Aufgaben:
1. Nimm aus dem Artikel über die Verständlichkeit von Bundestagsreden den Absatz, der mit „Für die Studie wurden“ anfängt, und schreib ihn als kurze Liste neu. Die wichtigsten Fakten sollen erhalten bleiben.
2. Setz den Artikel über die Studie zur Verständlichkeit von Bundestagsreden fort und knüpf dabei an seinen letzten Satz an.

Seite:

05.03.2024 15:07
Berlin (epd). Die Reden der Opposition im Bundestag sind verständlicher als die der Regierungspolitikerinnen und -politiker. Zu diesem Ergebnis kommt eine am Dienstag vorgestellte Studie, die die Universität Hohenheim auf Anregung der Nachrichtenredaktion des Deutschlandfunks erstellt hat. Sie hat die Haushaltsreden untersucht und kommt zu Ergebnis, dass die Opposition sich deutlich klarer ausdrückte. Insgesamt ist die Sprache der Politik laut der Studie besser als ihr Ruf.
Für die Studie wurden 96 Reden aus den Haushaltsdebatten im vergangenen September untersucht. Bei der Verständlichkeit lag die Opposition laut Studie in 14 von 16 Debatten über einzelne Haushaltspläne vor der Regierung. Nur bei Reden zum Justizhaushalt konnten die Regierenden punkten, Gleichstand herrschte bei den Beiträgen zum Landwirtschaftshaushalt.

Ausgelesene Daten:
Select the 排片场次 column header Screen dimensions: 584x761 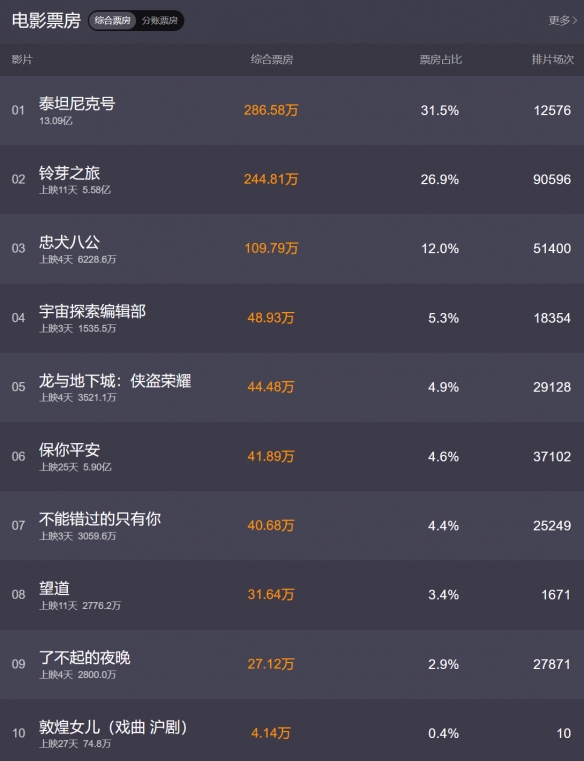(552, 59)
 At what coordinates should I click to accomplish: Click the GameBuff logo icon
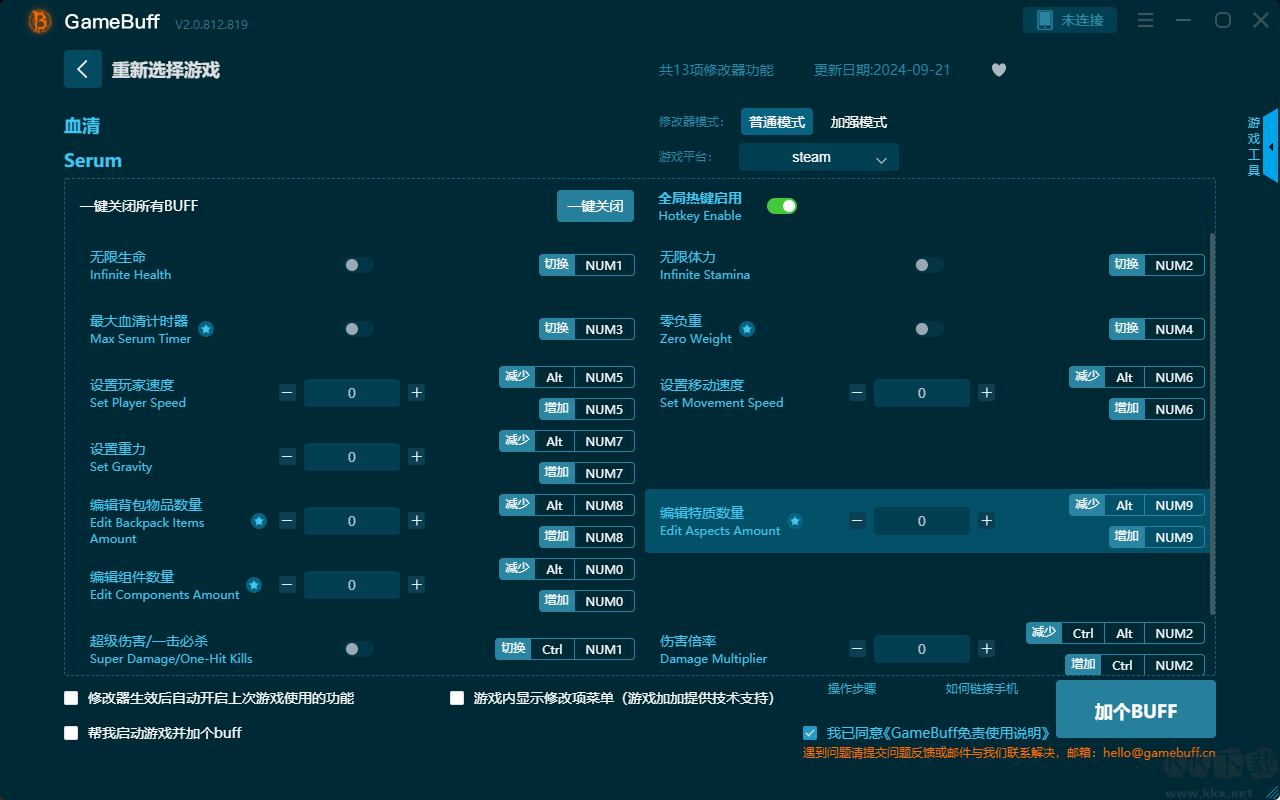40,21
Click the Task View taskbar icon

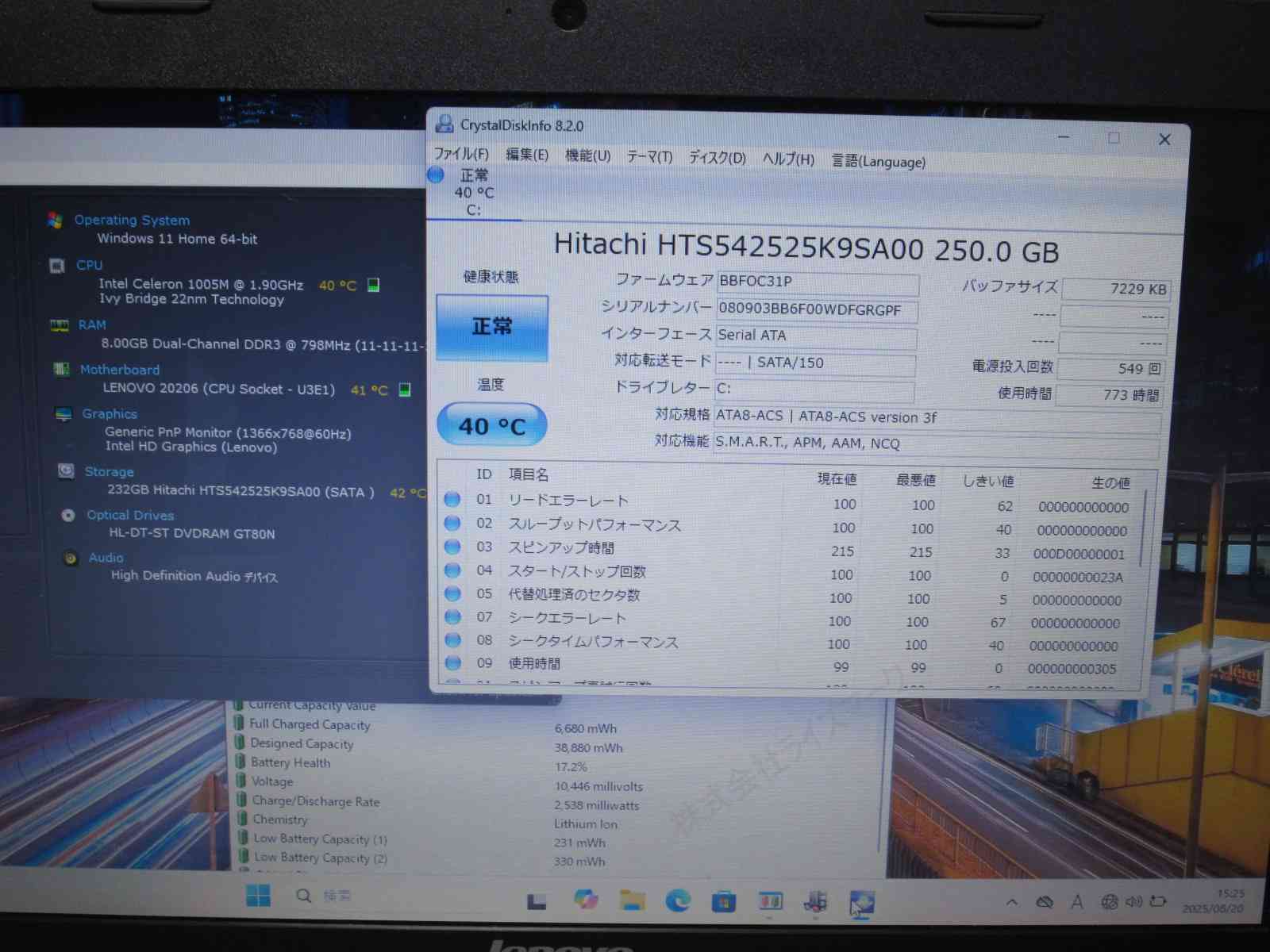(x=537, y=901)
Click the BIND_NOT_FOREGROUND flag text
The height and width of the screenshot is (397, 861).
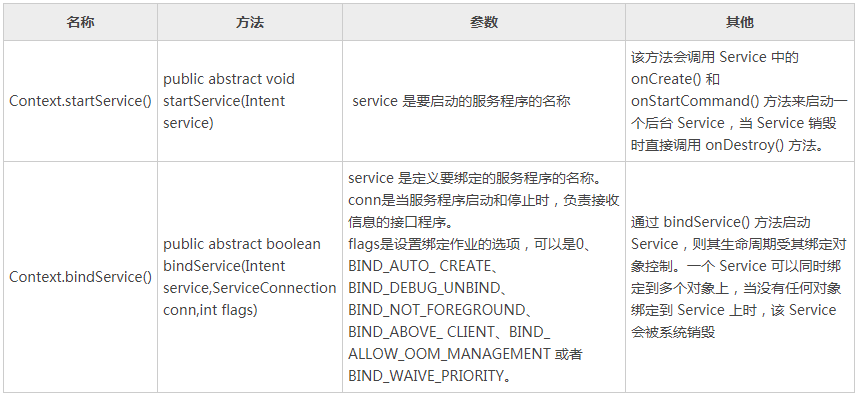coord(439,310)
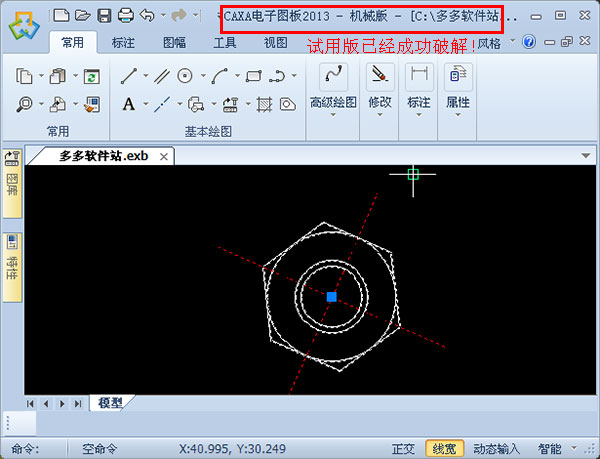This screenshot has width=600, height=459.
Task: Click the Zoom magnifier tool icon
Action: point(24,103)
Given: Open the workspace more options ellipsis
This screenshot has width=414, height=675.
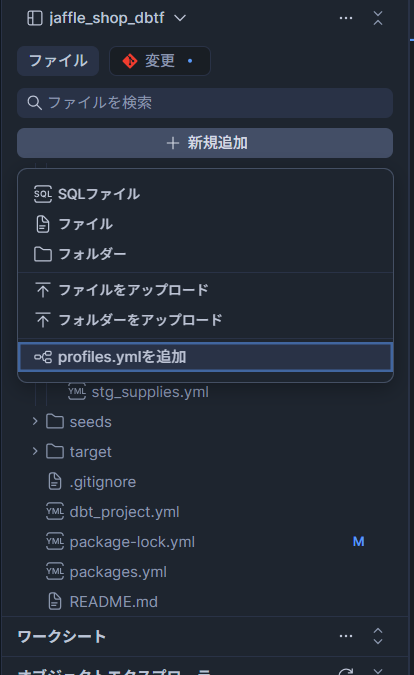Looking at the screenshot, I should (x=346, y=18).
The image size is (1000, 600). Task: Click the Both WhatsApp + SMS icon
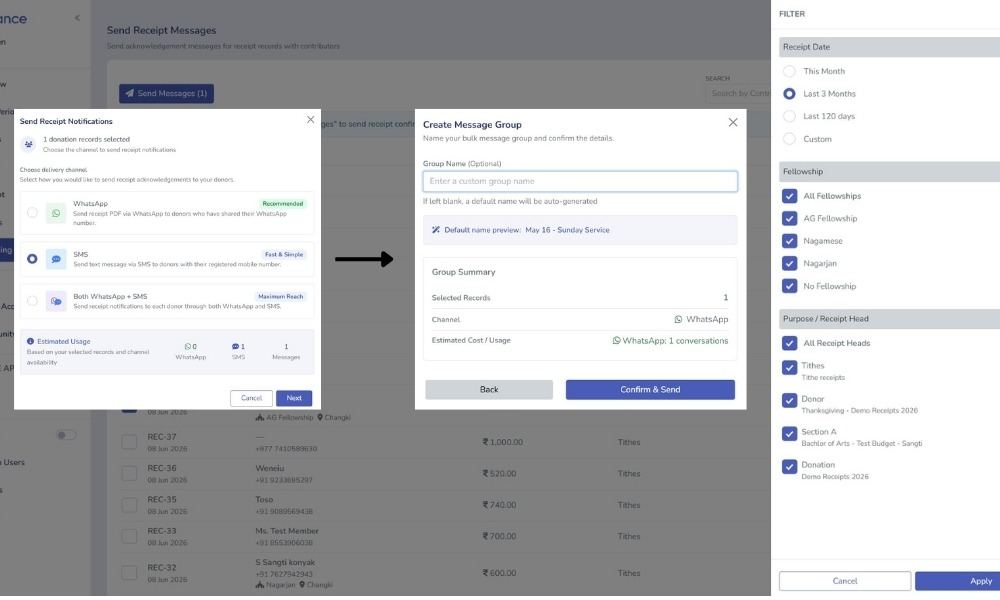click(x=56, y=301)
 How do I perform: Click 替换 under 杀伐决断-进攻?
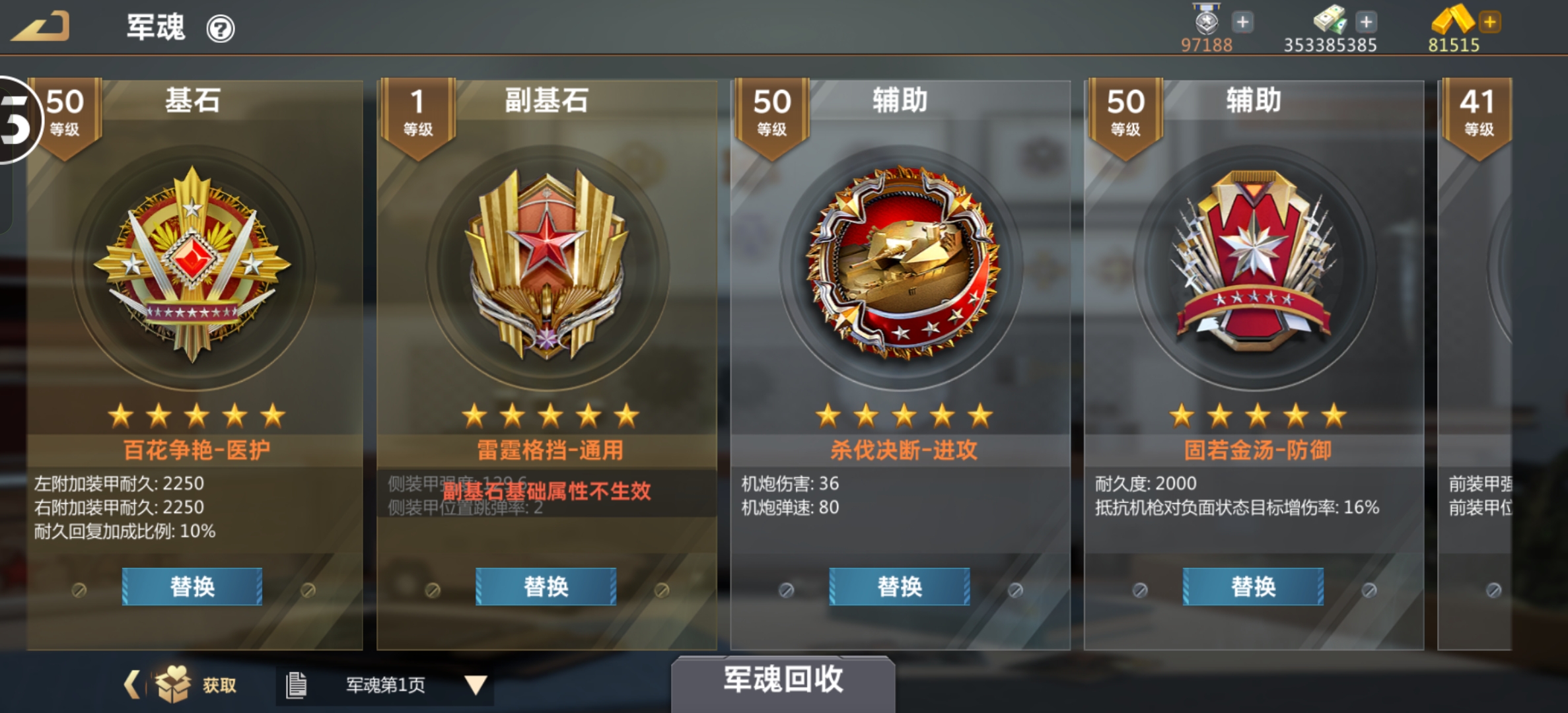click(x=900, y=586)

Antworten:
1.
- Untersucht wurden 96 Reden aus den Haushaltsdebatten im vergangenen September.
- In 14 von 16 Debatten über einzelne Haushaltspläne war die Opposition verständlicher als die Regierung.
- Nur beim Justizhaushalt lagen die Regierenden vorn.
- Beim Landwirtschaftshaushalt gab es Gleichstand.

2.
Die verständlichste Rede hielt demnach Forschungsministerin Bettina Stark-Watzinger (FDP) zum Einzelplan ihres Ministeriums. Die formal unverständlichste Rede hielten der Studie zufolge die FDP-Politikerin Claudia Raffelhüschen in der Debatte zum Haushalt des Familienministeriums und Agnieszka Brugger (Grüne) in der Debatte zum Entwicklungshaushalt. Laut Studienergebnissen seien ihre Sätze im Schnitt doppelt so lang gewesen wie die von Stark-Watzinger.
Unter den Kabinettsmitgliedern bekleidet Wirtschaftsminister Robert Habeck (Grüne) nach Stark-Watzinger den zweiten Platz, gefolgt von Arbeitsminister Hubertus Heil (SPD). Den letzten Platz belegt, wie auch im vorherigen Jahr, die Rede von Umweltministerin Steffi Lemke (Grüne). Bundeskanzler Olaf Scholz (SPD) landete auf dem 57. Platz und damit im Mittelfeld des Gesamtrankings. Auch Oppositionsführer Friedrich Merz (CDU) bekleidete einen der hinteren Plätze. Die verständlichsten Bundestagsreden wurden der Studie zufolge von Politikerinnen und Politikern der Linkspartei gehalten, darauf folgen die Reden von CDU/CSU. Den letzten Platz belegen die Rednerinnen und Redner der Grünen.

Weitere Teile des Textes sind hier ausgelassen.